Banff Package SAS Migration Guide#

In this guide#

The target audience for this guide is users of SAS based Banff 2.08.002 or earlier who are migrating to Python based Banff 3.x.
It summarizes information on the changes made in version 3, including new names for parameters and tables, as well as examples of how SAS programs which call Banff procedures can be converted into equivalent Python programs.

This document is not intended for new Banff users as it does not provide an extensive overview of the Banff Procedures. Please refer to the User Guide for complete details on the use of each procedure, its parameters, and tables.

Table of contents#

Available Procedures#

For a list of the available procedures, see the User Guide.

Each procedure has been converted by taking the SAS-dependent Banff 2.08.002 procedure source code and modifying it to produce an open-source based procedure which is “wrapped” in a Python package.

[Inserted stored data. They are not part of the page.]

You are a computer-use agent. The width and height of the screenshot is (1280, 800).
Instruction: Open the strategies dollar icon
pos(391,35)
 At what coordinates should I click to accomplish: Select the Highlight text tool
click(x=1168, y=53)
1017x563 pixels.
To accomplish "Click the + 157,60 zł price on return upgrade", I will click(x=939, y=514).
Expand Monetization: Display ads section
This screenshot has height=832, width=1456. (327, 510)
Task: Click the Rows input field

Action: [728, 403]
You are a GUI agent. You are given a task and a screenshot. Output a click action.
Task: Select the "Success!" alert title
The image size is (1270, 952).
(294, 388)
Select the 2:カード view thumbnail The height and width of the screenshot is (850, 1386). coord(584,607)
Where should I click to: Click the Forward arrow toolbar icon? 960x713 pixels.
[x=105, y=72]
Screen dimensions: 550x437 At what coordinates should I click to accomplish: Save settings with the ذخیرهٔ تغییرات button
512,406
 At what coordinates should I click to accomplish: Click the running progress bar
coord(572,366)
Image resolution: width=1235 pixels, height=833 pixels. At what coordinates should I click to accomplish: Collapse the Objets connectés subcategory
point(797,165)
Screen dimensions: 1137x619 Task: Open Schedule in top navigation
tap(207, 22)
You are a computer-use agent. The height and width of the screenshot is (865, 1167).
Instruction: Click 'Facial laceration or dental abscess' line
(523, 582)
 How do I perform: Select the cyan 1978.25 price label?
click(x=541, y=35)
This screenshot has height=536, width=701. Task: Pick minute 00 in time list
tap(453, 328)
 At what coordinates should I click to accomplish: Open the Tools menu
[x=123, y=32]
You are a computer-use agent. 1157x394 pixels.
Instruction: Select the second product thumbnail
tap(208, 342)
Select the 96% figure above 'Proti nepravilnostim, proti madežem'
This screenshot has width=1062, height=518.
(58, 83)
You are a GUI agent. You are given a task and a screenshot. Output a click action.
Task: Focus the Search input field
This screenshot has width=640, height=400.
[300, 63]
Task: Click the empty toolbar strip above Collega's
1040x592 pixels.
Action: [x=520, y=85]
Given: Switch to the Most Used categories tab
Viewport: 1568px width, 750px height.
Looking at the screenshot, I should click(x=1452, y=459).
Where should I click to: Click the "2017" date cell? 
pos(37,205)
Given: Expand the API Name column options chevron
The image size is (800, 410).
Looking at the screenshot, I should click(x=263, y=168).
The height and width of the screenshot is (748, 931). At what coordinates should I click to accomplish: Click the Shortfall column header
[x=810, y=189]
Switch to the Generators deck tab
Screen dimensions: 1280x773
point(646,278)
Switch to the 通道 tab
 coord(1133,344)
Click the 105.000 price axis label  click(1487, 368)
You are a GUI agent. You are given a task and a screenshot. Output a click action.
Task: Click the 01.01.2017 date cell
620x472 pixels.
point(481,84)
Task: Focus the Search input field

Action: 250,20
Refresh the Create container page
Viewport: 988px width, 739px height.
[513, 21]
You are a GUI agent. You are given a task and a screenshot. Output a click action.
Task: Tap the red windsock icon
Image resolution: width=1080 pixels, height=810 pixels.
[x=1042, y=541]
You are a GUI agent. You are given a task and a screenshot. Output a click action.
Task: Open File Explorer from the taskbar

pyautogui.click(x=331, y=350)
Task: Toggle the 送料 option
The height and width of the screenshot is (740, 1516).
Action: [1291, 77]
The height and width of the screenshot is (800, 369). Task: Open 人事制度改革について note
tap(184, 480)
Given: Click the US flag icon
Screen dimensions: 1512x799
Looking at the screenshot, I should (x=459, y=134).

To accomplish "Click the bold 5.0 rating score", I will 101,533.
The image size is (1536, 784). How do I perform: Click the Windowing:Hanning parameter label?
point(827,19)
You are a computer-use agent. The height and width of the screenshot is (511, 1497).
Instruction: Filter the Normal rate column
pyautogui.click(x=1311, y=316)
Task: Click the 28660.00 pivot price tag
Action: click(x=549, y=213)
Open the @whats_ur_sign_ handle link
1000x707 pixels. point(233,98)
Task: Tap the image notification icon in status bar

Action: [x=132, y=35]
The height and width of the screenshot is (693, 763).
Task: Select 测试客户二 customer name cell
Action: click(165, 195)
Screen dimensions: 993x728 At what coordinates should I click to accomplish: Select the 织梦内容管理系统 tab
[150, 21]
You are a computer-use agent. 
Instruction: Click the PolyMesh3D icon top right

The underlying mathematical computations remain unaltered.

Due to differences between SAS and Python, users must adapt how they specify parameters and tables; the sets of parameters and tables remains largely unchanged (although most parameter identifiers and table identifiers have changed).

Procedure Parameters#

Many parameter names have changed to better follow common Python naming conventions.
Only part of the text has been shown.